Once again, in his new book, “Woke Racism,” McWhorter is not afraid to go against the grain of popular thought. 

McWhorter is now writing that a well-meaning but pernicious form of anti-racism has become a virtual religion that is illogical and unintentionally neo-racist. He complains about people being told to read books and listen to music by people of color but that wearing certain of their clothing styles is “appropriation.” 

“Racism is not the obstacle we’re told it is,” he writes. “Today, that’s considered a conservative thought. But I’m a ‘conservative’ who has never voted Republican, is pro-choice, argues that the war on drugs should end and has no interest in trickle-down economics. If I’m a conservative, then I think our definitions have gotten sloppy.”

He also describes a sort of new “McCarthyism” on the political left that punishes those who are not politically correct. 

"The idea is that you are to be fired if you disagree or violate anti-racism norms. You are to be dismissed from polite society,” he said in a recent interview on National Public Radio. “You are to be sanctioned. You can't be among us. You're dirty."

To illustrate this point, McWhorter points to the San Francisco Museum of Modern Art's chief curator, Gary Garrels, who resigned under pressure after an uproar involving his use of the words "reverse discrimination." In another case, he points to white food writer Alison Romane, who was suspended from her New York Times column after criticizing celebrities Chrissy Teigen, who is Asian American, and Marie Kondo, who is Asian.

“We hear that being white automatically gives you privilege, and that being Black makes you a victim,” McWhorter said. “We might want to disagree with this orthodoxy, but fear we’ll be seen as ‘unwoke’ or worse, labeled a racist.”

And none of this, he said, is actually helping any of the people who actually need help. 

“Civil rights activism is not glamorous in terms of what really creates change,” McWhorter told NPR. “Policing language is easier. I want to help people, and I'm very interested in policies that change Black lives. And I see this as a distraction from that.”

In McWhorter's prolific writings (more than 20 books), he offers a different take on many well known black leaders, including the Rev. Jesse Jackson, who he says have actually exploited the poor for their own aggrandizement. 

McWhorter was probably destined to be an academic by virtue of his DNA. He grew up in Mt. Airy and attended Friends Select School. His father, the late John Hamilton McWhorter, was a college administrator, and his mother, Schelysture Gordon McWhorter, taught social work at Temple University. “I grew up in a house full of books,” McWhorter told me back in 2015. 

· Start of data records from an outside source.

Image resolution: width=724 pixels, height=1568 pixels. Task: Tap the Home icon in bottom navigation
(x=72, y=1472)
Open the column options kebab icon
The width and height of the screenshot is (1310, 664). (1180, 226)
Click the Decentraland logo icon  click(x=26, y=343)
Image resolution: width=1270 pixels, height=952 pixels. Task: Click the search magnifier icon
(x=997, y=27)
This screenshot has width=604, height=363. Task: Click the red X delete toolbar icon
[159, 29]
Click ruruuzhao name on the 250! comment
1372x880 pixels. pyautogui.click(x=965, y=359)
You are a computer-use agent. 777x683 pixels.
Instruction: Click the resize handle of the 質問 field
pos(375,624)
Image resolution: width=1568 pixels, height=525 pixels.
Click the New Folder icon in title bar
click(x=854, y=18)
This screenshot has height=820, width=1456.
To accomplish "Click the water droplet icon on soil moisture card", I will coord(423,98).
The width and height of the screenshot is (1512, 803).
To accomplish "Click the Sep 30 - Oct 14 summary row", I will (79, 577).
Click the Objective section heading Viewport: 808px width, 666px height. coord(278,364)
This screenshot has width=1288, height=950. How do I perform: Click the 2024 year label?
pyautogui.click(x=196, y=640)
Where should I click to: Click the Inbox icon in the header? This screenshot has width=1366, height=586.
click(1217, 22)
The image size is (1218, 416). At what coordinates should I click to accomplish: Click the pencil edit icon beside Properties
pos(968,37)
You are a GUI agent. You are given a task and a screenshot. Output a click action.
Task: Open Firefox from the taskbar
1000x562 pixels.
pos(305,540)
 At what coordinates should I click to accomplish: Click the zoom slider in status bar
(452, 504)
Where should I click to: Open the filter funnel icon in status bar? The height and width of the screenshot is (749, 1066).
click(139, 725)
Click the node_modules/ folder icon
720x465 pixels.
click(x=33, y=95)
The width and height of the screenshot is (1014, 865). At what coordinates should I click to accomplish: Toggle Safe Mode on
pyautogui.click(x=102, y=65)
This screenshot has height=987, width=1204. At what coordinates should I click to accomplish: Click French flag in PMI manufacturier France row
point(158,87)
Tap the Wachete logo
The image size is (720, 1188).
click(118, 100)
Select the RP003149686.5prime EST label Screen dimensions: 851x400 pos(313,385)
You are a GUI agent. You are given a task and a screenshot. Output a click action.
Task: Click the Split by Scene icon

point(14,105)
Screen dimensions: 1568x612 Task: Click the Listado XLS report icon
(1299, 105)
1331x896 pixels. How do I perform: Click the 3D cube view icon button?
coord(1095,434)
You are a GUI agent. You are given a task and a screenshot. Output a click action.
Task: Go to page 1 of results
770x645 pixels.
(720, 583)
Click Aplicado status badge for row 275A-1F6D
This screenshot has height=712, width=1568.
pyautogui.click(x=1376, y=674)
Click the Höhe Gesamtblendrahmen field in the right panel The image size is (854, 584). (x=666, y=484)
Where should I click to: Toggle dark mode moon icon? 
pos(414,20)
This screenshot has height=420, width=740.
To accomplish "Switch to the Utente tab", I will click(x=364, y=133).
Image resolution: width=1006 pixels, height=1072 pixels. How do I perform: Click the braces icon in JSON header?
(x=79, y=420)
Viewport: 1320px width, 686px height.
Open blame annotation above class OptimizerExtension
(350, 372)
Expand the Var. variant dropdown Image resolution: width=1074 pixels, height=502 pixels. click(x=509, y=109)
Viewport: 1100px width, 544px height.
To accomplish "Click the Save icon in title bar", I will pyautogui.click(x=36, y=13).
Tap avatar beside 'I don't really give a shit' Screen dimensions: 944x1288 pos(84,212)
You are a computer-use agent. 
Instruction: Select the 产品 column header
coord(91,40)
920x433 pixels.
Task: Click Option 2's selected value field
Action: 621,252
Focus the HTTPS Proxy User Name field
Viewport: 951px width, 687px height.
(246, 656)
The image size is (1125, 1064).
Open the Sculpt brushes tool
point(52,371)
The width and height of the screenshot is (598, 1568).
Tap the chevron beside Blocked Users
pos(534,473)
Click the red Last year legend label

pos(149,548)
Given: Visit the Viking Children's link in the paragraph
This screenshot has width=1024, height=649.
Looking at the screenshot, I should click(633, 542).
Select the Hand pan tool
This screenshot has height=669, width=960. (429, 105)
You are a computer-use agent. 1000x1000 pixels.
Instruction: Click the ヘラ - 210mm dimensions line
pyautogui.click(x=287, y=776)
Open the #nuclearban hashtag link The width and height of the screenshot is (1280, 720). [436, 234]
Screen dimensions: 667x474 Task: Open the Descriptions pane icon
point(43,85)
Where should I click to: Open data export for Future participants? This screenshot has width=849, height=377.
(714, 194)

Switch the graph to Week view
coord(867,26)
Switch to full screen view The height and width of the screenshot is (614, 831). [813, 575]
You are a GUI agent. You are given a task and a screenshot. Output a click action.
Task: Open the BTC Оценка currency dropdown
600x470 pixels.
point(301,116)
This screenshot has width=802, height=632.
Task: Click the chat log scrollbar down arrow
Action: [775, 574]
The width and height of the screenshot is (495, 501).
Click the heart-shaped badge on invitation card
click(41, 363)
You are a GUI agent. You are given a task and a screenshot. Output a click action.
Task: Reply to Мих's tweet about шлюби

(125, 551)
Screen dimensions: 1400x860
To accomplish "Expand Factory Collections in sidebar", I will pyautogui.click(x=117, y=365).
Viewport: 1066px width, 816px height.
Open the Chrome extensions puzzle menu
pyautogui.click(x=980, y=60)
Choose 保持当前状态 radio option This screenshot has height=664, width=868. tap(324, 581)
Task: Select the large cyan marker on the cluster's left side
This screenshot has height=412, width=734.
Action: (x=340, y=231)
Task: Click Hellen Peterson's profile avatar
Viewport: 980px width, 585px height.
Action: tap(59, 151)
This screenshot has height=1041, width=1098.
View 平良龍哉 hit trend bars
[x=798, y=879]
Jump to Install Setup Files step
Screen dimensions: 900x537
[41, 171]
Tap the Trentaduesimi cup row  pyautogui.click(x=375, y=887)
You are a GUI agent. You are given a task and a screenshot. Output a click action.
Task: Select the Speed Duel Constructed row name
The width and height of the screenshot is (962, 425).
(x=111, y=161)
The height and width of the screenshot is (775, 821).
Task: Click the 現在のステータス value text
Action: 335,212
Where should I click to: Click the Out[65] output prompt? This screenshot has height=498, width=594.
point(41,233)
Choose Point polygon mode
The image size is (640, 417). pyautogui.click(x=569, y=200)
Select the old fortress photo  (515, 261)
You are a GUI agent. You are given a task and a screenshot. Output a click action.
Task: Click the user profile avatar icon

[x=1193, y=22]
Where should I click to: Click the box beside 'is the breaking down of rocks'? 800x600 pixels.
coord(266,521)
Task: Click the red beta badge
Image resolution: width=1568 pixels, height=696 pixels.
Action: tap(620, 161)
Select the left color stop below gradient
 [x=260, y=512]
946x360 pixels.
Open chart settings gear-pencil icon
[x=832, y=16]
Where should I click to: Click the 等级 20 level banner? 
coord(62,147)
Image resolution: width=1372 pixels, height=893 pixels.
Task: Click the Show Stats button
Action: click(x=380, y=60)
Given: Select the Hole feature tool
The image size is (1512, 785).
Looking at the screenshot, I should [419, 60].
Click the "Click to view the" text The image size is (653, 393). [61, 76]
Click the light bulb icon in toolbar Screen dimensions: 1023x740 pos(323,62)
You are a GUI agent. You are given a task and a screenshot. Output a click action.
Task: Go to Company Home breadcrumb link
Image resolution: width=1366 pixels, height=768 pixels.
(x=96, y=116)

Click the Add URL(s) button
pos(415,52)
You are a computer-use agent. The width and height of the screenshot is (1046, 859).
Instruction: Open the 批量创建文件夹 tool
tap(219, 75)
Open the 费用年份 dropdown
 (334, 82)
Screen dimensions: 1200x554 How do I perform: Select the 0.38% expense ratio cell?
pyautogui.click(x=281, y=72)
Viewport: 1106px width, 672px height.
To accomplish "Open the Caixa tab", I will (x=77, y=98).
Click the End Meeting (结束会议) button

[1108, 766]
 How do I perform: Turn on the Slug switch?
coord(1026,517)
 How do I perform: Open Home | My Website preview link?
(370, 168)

After his sophomore year of high school, McWhorter was accepted at Bard College in Massachusetts, where he earned an associate degree. Later, in 1985, he received a B.A. in French from Rutgers University, a master's degree in American Studies from New York University and, in 1993, a Ph.D. in linguistics from Stanford University. He is now one of the world’s foremost linguists, and teaches that subject as well as American studies and music history at Columbia University. He is also a contributing editor at the Atlantic and a regular New York Times opinion columnist.

Most of McWhorter's books deal with linguistics, but it is the ones about race that have made him a lightning rod. Due to his writings on race, including in his latest book, “Woke Racism: How a New Religion Has Betrayed Black America,” he has been called a “Black conservative” by many news media outlets and political websites. But it is a label he disdains. 

“I am not a conservative,” McWhorter insisted in the NPR interview. “I am a cranky liberal. Not a leftist, but a liberal. I’m called conservative because I don’t think teaching white people about their racism is the way forward. I don’t see how people will change white minds, whether they are ‘fragile’ or not.”